Namun, dampaknya terhadap kesehatan mental bisa sama signifikannya, bahkan mungkin lebih besar.
3 Dampak Gula terhadap Kesehatan Mental
Berikut 3 Dampak Gula terhadap Kesehatan Mental:
1. Depresi
Dampak Gula terhadap Kesehatan Mental – DepresiMengonsumsi gula dapat menyebabkan rasa senang yang awalnya tinggi, lalu kemudian menurun drastis dan menyebabkan keinginan yang kuat untuk mengonsumsi lebih banyak gula.
Hal ini menciptakan lingkaran setan yang sulit dihentikan.
Perilaku ini dapat menyebabkan perubahan suasana hati yang ekstrem akibat sistem penghargaan yang terlalu aktif di otak akibat pelepasan hormon dopamin, hormon yang membuat Anda merasa senang.
Studi menunjukkan bahwa gula juga dapat meningkatkan perasaan depresi dan potensi skizofrenia pada orang dengan kadar hormon pertumbuhan rendah yang disebut BDNF.
Kekurangan hormon ini ditemukan pada orang dengan depresi dan skizofrenia, sehingga mengonsumsi gula hanya akan memperparah gejalanya.
2. Kecemasan

Orang yang menderita kecemasan biasanya mengalami kekhawatiran, panik, dan kewaspadaan akut.
Gula memperparah gejala-gejala ini dengan menyebabkan lonjakan adrenalin yang menyebabkan hiperaktif dan respons hiperreaktif terhadap stres.

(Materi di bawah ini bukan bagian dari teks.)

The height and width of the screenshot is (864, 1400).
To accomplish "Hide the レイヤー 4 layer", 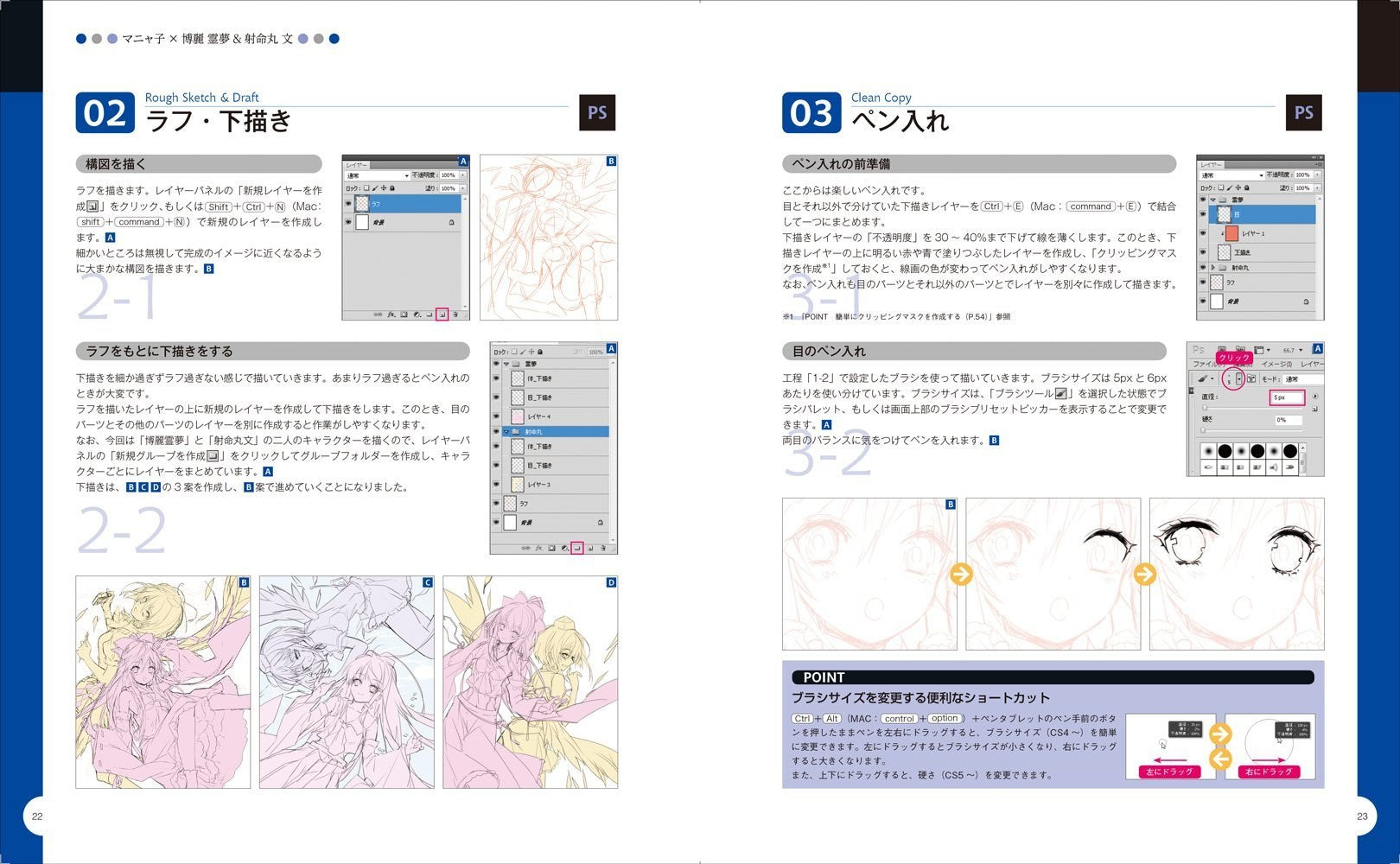I will 496,416.
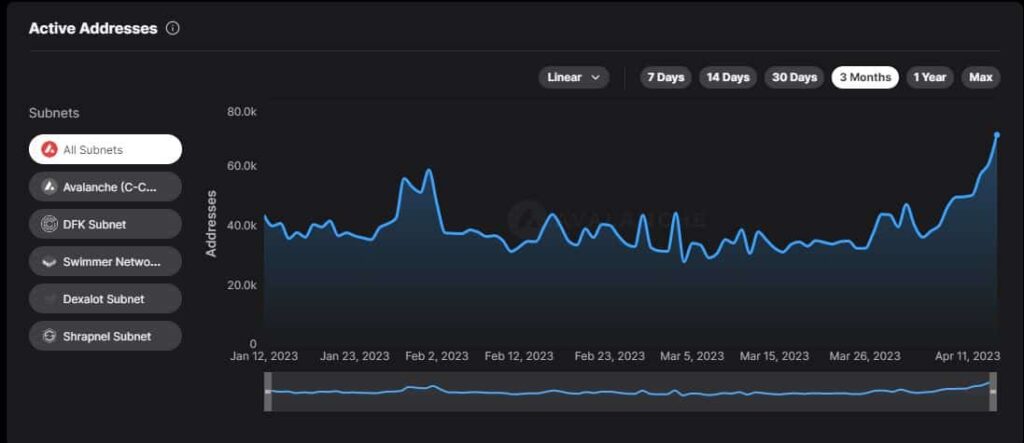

Penelitian telah menunjukkan bahwa gula dapat memperparah rasa takut akan hasil negatif yang umumnya dikaitkan dengan kecemasan.
Selain itu, karena mengonsumsi makanan manis dapat menyebabkan kelelahan, penglihatan kabur, dan pikiran kabur, memandang situasi secara objektif dan membuat pilihan yang percaya diri dapat menjadi lebih sulit ketika kita mengonsumsi makanan tinggi gula.
3. Pembelajaran dan Memori

Mengonsumsi gula dapat berkontribusi pada penurunan kemampuan otak untuk memproses dan menyimpan informasi karena menyebabkan peradangan kronis.
Para peneliti pernah berpikir bahwa peradangan merupakan faktor yang dapat menyebabkan depresi.
Kini, penelitian menunjukkan bahwa depresi dan stres dapat meningkatkan peradangan.
Terlepas dari itu, peradangan ini telah dikaitkan dengan penurunan kemampuan kognitif yang menyebabkan tanda-tanda penuaan seperti mudah lupa dan kebingungan.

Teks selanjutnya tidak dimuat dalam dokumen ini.